Hab vorhin eine Doku über jahrhundertealte Bäume gesehen, war das wohltuend. In den alten Stämmen voller Lebenslinien wohnten unendlich viele kleinere und größere Tiere, es war ein richtiges Universum für sich und beim Affenbrotbaum in Simbabwe, der prähistorisch ist, also schon vor Mensch und Kontinenten existierte, sieht es im Winter blattlos so aus, als würden die Wurzeln in den Himmeln ragen, dazu geht die Legende, dass er Gott einmal so verärgert hat, dass der ihn verkehrt herum in die Erde gesteckt hat.

Oh ja, wir brauchen die Natur.
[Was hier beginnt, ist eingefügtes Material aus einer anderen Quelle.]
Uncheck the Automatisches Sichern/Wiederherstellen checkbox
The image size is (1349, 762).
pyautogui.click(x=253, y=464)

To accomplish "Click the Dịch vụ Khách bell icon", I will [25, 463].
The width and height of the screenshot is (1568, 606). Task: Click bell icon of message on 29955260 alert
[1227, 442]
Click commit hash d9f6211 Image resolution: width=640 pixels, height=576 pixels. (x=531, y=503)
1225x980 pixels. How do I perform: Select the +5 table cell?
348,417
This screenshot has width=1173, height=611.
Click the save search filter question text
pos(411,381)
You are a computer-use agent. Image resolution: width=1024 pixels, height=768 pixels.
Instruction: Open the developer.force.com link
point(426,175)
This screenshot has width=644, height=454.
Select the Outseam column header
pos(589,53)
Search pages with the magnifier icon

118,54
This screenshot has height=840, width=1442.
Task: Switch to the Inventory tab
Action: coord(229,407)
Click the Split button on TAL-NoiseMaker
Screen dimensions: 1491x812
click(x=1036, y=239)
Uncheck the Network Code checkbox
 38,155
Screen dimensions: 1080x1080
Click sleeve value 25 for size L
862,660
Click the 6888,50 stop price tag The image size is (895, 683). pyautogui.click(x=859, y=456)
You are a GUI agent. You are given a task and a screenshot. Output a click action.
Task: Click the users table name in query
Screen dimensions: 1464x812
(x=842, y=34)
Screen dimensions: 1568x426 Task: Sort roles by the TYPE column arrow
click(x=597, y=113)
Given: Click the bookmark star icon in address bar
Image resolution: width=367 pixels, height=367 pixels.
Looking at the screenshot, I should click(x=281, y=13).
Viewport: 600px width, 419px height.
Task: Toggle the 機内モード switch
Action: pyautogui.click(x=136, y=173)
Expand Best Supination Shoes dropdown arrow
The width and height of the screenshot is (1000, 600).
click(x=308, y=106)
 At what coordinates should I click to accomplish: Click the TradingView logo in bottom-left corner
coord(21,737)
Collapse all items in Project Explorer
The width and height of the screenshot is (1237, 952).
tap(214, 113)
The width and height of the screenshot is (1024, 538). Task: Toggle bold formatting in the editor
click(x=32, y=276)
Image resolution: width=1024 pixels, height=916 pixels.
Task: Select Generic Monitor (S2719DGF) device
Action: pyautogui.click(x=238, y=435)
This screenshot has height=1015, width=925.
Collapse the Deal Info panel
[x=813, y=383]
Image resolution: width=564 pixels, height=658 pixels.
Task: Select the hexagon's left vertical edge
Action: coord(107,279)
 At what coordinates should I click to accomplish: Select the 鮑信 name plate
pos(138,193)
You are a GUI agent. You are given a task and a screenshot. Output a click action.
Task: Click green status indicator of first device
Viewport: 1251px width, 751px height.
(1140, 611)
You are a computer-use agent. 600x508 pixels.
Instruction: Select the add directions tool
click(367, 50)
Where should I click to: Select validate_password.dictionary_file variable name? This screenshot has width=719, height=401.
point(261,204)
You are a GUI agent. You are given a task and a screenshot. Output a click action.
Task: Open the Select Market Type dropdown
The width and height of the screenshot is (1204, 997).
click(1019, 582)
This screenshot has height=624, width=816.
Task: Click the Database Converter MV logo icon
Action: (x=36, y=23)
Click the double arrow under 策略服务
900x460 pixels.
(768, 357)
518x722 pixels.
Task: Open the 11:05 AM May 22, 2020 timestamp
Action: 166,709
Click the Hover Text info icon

Unter einem Baum zu liegen und das Rascheln der Blätter zu hören, den reichhaltigen Sauerstoff einzuatmen, das Spiel von Licht und Schatten in seinen Blättern zu bestaunen, seinen erdigen Duft zu riechen, seine schattige Kühle zu spüren auf meiner Haut, die Frische direkt zu schmecken, geborgen und beschirmt zu sein, das weitet meine Seele und macht solch ein Wohlbehagen und gibt mir die Sicherheit, dass wir seit immer schon miteinander tief verbunden sind, mein Freund, der Baum, und ich. Sind wir doch selber Natur.